Record extracts
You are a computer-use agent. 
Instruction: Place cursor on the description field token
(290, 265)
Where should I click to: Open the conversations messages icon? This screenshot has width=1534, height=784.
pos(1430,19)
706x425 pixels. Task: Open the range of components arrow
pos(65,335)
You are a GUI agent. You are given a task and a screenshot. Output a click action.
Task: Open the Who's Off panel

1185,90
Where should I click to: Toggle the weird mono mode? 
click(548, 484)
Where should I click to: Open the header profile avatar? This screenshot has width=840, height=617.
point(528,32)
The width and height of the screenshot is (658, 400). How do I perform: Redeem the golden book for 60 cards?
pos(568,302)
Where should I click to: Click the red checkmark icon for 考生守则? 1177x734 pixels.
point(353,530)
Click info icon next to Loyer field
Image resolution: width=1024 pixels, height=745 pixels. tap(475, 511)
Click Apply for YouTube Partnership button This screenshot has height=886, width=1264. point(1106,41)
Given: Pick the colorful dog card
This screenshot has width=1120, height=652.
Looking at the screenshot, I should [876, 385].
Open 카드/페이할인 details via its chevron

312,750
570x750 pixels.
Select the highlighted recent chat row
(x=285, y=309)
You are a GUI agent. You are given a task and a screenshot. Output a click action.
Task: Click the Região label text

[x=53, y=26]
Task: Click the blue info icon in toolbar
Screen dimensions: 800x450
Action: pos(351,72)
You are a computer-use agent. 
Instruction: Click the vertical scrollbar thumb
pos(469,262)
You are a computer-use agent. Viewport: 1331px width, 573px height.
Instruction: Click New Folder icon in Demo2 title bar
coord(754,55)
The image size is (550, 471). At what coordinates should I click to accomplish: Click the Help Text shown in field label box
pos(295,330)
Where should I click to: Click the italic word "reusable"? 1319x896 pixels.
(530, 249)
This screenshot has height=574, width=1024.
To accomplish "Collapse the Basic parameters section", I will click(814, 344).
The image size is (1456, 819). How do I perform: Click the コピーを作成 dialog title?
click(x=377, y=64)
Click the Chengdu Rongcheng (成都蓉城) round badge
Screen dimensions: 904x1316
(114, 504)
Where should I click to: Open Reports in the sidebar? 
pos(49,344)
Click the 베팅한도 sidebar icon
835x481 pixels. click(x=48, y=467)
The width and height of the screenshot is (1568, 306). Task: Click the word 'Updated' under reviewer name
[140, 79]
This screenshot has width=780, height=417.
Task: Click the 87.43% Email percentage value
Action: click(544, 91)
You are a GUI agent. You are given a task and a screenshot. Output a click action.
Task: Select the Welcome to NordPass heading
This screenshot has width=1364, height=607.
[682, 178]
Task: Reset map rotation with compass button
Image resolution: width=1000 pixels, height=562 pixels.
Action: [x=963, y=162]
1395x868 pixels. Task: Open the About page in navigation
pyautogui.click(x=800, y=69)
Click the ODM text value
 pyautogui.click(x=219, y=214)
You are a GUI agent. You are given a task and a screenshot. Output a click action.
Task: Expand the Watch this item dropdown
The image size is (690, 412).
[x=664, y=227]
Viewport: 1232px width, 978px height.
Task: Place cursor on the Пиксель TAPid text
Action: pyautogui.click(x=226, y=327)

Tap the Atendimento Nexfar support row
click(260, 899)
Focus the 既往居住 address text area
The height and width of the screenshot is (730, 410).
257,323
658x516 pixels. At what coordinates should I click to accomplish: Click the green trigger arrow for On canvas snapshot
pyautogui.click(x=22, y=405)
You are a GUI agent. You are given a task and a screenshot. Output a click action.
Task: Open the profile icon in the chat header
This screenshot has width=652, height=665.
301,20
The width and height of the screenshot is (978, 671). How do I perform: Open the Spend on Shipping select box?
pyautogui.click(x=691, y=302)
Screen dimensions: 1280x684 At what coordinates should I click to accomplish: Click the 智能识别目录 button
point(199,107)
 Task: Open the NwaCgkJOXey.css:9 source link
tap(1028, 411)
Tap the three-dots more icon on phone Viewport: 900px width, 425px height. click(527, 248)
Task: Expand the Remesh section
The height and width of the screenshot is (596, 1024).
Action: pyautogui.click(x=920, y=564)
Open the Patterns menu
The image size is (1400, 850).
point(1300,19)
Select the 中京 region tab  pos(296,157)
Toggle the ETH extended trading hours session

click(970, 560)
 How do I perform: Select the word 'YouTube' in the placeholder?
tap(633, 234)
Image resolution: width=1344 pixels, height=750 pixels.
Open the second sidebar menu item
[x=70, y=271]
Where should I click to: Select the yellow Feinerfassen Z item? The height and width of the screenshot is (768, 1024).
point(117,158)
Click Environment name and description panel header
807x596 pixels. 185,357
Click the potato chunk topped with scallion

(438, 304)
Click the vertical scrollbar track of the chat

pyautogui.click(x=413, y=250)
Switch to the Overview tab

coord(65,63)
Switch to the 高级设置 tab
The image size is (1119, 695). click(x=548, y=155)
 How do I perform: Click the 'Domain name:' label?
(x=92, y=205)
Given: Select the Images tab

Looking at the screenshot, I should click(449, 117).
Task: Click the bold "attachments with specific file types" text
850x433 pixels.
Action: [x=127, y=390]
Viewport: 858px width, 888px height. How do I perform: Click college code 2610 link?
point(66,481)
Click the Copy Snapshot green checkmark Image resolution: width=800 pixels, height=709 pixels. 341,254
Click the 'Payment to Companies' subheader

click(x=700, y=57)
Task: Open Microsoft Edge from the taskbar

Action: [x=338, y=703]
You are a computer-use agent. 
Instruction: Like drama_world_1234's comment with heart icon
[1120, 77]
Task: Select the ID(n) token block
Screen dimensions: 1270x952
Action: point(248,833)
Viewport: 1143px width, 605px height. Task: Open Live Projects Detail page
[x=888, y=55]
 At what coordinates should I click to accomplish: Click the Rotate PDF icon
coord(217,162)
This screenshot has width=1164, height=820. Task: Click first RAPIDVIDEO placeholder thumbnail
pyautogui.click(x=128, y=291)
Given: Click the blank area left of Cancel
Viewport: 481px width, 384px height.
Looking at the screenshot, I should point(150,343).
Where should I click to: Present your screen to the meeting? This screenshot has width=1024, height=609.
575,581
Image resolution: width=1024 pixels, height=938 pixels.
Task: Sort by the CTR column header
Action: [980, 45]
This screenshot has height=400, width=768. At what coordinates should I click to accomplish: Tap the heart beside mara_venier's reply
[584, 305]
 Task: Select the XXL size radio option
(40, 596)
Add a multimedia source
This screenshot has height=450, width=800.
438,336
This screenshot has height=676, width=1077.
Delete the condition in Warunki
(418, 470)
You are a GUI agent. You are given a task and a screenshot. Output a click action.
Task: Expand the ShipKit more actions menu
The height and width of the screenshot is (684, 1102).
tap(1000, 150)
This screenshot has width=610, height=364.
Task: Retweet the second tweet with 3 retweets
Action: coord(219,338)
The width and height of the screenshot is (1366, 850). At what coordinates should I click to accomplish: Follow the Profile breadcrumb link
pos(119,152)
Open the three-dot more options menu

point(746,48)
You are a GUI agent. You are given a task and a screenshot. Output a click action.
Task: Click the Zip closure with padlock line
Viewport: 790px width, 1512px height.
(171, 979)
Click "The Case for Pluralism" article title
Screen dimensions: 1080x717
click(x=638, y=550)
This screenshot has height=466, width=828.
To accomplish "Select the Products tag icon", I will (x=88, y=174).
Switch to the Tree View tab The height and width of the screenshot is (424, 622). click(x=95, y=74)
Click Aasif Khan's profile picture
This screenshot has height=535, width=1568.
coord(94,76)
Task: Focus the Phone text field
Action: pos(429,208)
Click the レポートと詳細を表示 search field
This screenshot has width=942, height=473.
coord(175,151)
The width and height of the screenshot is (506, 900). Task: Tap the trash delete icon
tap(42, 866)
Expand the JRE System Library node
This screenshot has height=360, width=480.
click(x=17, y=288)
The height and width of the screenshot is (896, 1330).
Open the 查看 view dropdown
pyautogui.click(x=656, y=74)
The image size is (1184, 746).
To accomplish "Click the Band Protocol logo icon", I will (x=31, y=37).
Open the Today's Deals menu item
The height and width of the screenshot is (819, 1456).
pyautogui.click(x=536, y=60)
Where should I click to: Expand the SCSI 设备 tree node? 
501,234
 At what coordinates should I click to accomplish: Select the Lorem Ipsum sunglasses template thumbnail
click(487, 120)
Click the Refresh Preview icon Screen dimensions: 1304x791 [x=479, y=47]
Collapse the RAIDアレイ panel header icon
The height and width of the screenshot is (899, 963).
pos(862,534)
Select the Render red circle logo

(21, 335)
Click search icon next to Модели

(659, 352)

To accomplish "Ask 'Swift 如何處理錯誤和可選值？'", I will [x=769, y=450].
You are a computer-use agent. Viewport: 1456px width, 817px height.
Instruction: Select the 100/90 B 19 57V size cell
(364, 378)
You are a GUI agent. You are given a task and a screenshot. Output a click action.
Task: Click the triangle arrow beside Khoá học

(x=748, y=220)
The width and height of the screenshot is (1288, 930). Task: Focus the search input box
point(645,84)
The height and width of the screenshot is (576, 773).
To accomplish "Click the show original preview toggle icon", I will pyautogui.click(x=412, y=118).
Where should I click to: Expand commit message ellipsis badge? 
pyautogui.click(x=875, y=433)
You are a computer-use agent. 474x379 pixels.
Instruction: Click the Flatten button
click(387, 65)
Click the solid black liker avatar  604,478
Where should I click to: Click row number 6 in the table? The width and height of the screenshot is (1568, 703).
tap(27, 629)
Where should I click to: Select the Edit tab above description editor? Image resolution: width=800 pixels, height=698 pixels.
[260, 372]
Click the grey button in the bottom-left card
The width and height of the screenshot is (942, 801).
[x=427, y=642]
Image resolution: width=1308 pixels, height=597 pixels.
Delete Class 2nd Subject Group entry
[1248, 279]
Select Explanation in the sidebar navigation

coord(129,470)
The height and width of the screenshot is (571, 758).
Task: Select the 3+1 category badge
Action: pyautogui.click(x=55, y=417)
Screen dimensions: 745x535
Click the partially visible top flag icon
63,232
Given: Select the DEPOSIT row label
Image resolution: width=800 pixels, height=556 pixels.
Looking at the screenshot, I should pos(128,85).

Brief
Using the records above, output exactly the lines from the one containing "The height and width of the screenshot is (819, 1456)." through the last line, and no others.

Task answer
The height and width of the screenshot is (819, 1456).
pyautogui.click(x=536, y=60)
Where should I click to: Expand the SCSI 设备 tree node? 
501,234
 At what coordinates should I click to accomplish: Select the Lorem Ipsum sunglasses template thumbnail
click(487, 120)
Click the Refresh Preview icon Screen dimensions: 1304x791 [x=479, y=47]
Collapse the RAIDアレイ panel header icon
The height and width of the screenshot is (899, 963).
pos(862,534)
Select the Render red circle logo

(21, 335)
Click search icon next to Модели

(659, 352)

To accomplish "Ask 'Swift 如何處理錯誤和可選值？'", I will [x=769, y=450].
You are a computer-use agent. Viewport: 1456px width, 817px height.
Instruction: Select the 100/90 B 19 57V size cell
(364, 378)
You are a GUI agent. You are given a task and a screenshot. Output a click action.
Task: Click the triangle arrow beside Khoá học

(x=748, y=220)
The width and height of the screenshot is (1288, 930). Task: Focus the search input box
point(645,84)
The height and width of the screenshot is (576, 773).
To accomplish "Click the show original preview toggle icon", I will pyautogui.click(x=412, y=118).
Where should I click to: Expand commit message ellipsis badge? 
pyautogui.click(x=875, y=433)
You are a computer-use agent. 474x379 pixels.
Instruction: Click the Flatten button
click(387, 65)
Click the solid black liker avatar  604,478
Where should I click to: Click row number 6 in the table? The width and height of the screenshot is (1568, 703).
tap(27, 629)
Where should I click to: Select the Edit tab above description editor? Image resolution: width=800 pixels, height=698 pixels.
[260, 372]
Click the grey button in the bottom-left card
The width and height of the screenshot is (942, 801).
[x=427, y=642]
Image resolution: width=1308 pixels, height=597 pixels.
Delete Class 2nd Subject Group entry
[1248, 279]
Select Explanation in the sidebar navigation

coord(129,470)
The height and width of the screenshot is (571, 758).
Task: Select the 3+1 category badge
Action: pyautogui.click(x=55, y=417)
Screen dimensions: 745x535
Click the partially visible top flag icon
63,232
Given: Select the DEPOSIT row label
Image resolution: width=800 pixels, height=556 pixels.
Looking at the screenshot, I should pos(128,85).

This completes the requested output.